### WHAT TO PRODUCE
Duplicate the lines of the entries from the line containing "Viewport: 1568px width, 674px height." through the line containing "will [x=1409, y=437].", inclusive.

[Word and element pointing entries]

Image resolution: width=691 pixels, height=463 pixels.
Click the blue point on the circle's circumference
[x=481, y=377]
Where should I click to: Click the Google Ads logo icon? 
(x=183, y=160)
--
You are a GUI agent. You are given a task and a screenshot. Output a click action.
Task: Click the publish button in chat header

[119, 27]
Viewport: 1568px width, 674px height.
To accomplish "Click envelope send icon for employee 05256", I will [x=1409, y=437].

### RESPONSE
Viewport: 1568px width, 674px height.
To accomplish "Click envelope send icon for employee 05256", I will [x=1409, y=437].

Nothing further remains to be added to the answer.